By getting its focus back on the sub-Rs 10,000 and other price segments, Vivo is filling key gaps aggressively in a bid to grab share and regain strength in smartphone market.
Smartphone player Vivo, best known as the title sponsor of the Indian Premier League, is quietly stitching up a revival strategy aimed at helping it get back into the top three club of brands.
Vivo, manufactured by Chinese company BBK Electronics, had a share of 13 per cent a year ago, which is now down to 6.7 per cent, half of what it was earlier. The dip in share has pushed Vivo to the fourth spot after rivals Xiaomi, Samsung and sister Oppo, reason enough for the brand to revisit its strategy.
Market experts say that at the heart of Vivo's problems has been a hyperactive Xiaomi and effort put by both Oppo and One Plus, also produced by parent BBK Electronics, to protect their turfs.
While Xiaomi has added 13 per cent share to its 17 per cent (market share) in a year, Oppo and One Plus, in the interim, have held on to share in key price bands such as Rs 15,000-Rs 25,000 and Rs 28,000 respectively.
Vivo, say experts, has suffered on account of this three-way assault, resulting in market share erosion. While advertising and sponsorships of key properties in cricket have allowed Vivo to stay in the minds of consumers, it has clearly not translated into share gains on the ground.
Nipun Marya, director, brand strategy, Vivo India, while admitting there have been slip-ups in the last one year, says it is time for the brand to move on.

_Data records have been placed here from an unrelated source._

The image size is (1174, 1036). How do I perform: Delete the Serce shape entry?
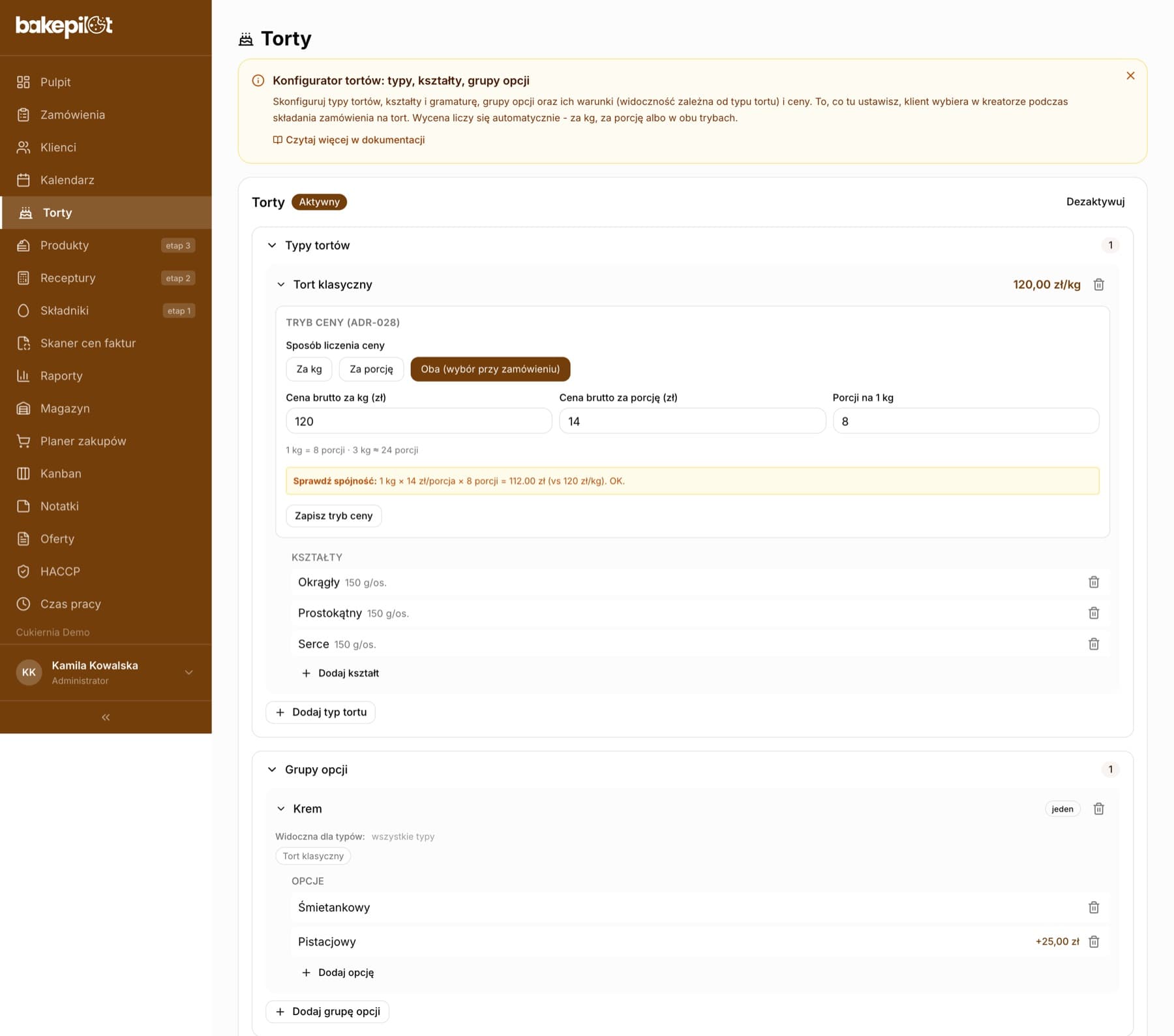(x=1094, y=644)
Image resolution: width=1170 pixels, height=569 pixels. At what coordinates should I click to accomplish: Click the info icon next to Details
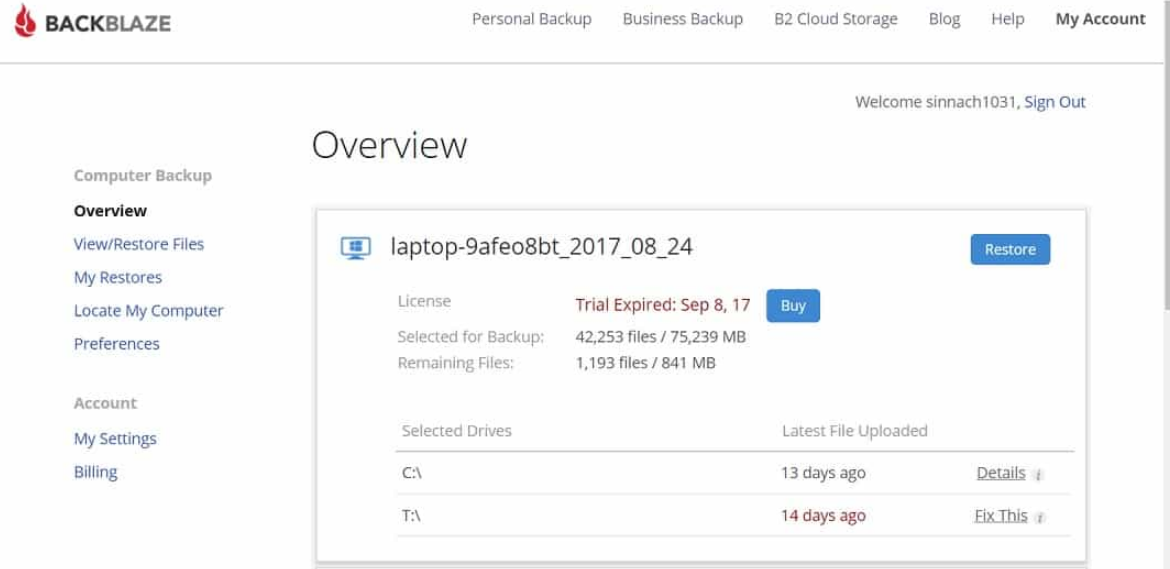[1039, 475]
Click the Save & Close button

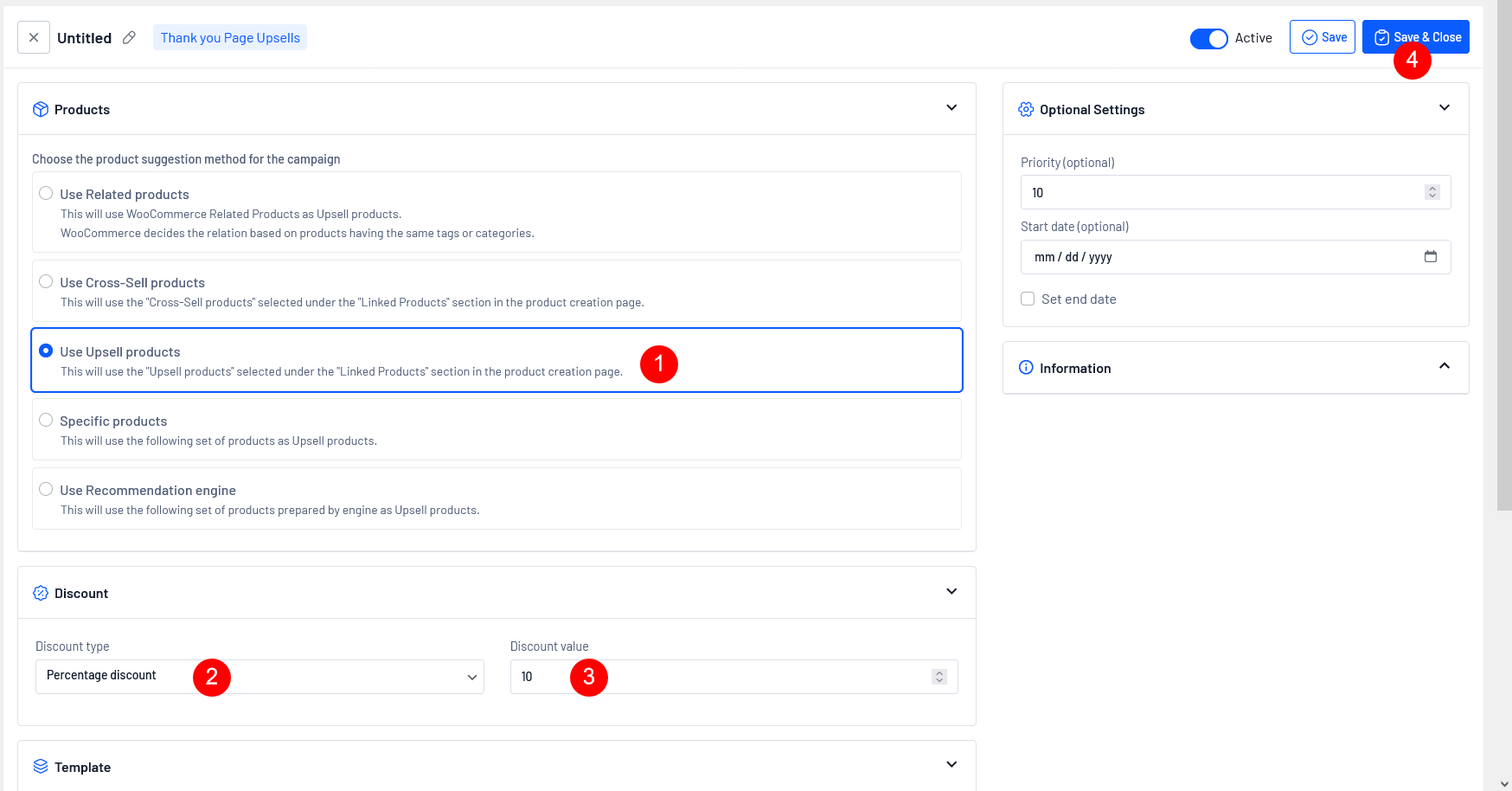[1415, 37]
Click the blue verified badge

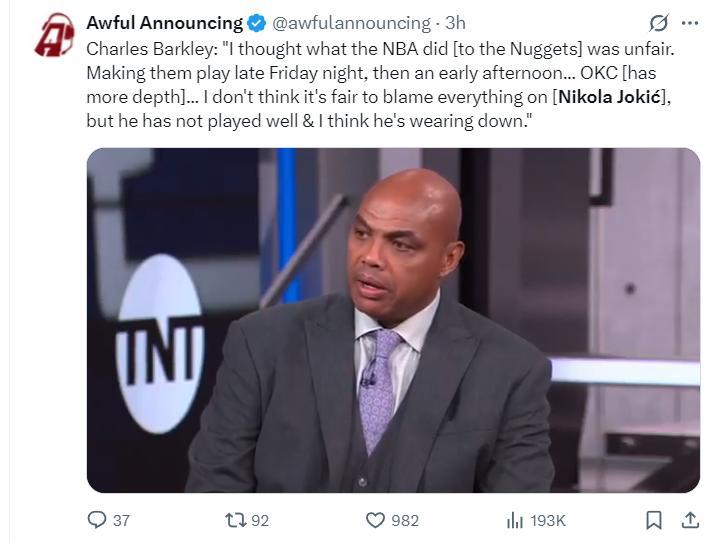pyautogui.click(x=256, y=23)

The strategy now, according to Marya, is to get its focus back on the sub-Rs 10,000 price point to complement its presence in the Rs 15,000-Rs 25,000 price bracket, considered Vivo's mainstay.
Parallely, Vivo will also add new products in the Rs 10,000-Rs 20,000, Rs 20,000-Rs 30,000 and Rs 35,000 price bands, dominated by the likes of Oppo, One Plus, Xiaomi, Motorola and Samsung.
Marya says the idea is to broad-base Vivo's presence rather than focus on sweet spots (such as Rs 15,000-Rs 25,000). In many respects, Vivo is taking a leaf out of the marketing manual of Korean chaebol Samsung, which is the only other player in the market to straddle the price pyramid.
Experts say the pressure on Vivo to reinvent itself is growing as staying relevant remains key. In a competitive market where brands fall off the map quickly, Vivo could meet a similar fate if it fails to act fast and respond to consumer needs.
“We went back to the drawing board and felt becoming a full-range smartphone player was the best bet for us. In the future, we will further expand our portfolio to close every single price gap," Marya says.
Vivo has lined up nearly half a dozen launches in the next few months in keeping with its new strategy.
Some four new models have already hit the market, covering the sub-Rs 10,000, Rs 10,000-Rs 20,000, Rs 20,000-Rs 30,000 and Rs 35,000 price bands respectively.
According to IDC, the Y-series of devices by Vivo that cover the sub-Rs 10,000 and Rs 10,000-Rs 20,000 price segments have helped the brand revive sales in these categories, coming as a shot in the arm for it.
Marya claims that two new launches, V9 (Rs 22,990) and V9 Youth (Rs 18,990), will further strengthen its presence in the Rs 20,000-Rs 22,000 price bracket where Vivo has a 57 per cent market share.
And with X21 (Rs 35,990), also a new launch, Marya says, the firm will change the dynamics of the game at the upper end of the market, where One Plus is the dominant player. Marya claims that features provided by the X21 are targeted at the tech junkie, something experts argue is also the same space enjoyed by One Plus.
So is a cannabalisation on the cards?
Marya believes this is only the start of the journey for Vivo as a full-range player and discussing cannabalisation now is way off the mark.
In the coming months Vivo is expected to make a splash with more high-end, feature-rich phones as well as affordably priced models as it looks to take on rivals aggressively.
The new approach, Marya says, will also allow Vivo to differentiate itself from me-too Chinese brands that typically focus on sweet spots to gain share.
While Xiaomi's focus is the sub-Rs 15,000 market, Lenovo has opted to keep its eyes peeled on the sub-Rs 10,000 segment and Motorola's hotspot is the Rs 14,000-Rs 15,000 price bracket, where it enjoys significant market share.